▸ **Exercise directions**:
Line count for the string "accomplish" in the records below: report that figure and nothing else.

▸ **Stored data entries**:
┌──

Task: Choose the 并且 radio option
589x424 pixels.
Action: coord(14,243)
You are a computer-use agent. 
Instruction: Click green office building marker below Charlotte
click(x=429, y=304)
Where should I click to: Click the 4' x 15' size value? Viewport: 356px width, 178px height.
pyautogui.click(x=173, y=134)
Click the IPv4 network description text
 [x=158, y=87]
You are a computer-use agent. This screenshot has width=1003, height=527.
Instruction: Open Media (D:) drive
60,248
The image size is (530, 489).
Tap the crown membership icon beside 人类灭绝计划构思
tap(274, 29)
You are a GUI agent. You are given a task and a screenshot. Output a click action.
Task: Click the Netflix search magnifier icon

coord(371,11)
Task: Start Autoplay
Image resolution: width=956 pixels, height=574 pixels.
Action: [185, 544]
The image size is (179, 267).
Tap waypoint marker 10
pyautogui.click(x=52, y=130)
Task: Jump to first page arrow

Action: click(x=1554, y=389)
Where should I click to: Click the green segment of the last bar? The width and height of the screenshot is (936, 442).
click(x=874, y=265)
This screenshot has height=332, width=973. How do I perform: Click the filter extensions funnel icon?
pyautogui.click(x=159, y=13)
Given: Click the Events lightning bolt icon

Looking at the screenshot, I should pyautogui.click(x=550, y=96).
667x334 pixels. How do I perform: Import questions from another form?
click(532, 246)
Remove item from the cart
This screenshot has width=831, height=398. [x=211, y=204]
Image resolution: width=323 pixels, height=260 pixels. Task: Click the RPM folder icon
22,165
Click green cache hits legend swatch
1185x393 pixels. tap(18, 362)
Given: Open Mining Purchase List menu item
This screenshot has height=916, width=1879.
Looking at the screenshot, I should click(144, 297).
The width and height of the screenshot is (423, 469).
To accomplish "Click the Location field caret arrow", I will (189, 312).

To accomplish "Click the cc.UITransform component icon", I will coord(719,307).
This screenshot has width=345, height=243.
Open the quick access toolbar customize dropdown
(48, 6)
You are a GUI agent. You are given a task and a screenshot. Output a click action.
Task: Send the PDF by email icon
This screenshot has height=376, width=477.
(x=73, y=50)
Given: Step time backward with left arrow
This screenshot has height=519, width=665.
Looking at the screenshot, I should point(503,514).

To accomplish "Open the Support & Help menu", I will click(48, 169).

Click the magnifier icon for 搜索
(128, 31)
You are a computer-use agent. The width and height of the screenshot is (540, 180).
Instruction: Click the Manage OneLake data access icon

└──

▸ **Task solution**:
3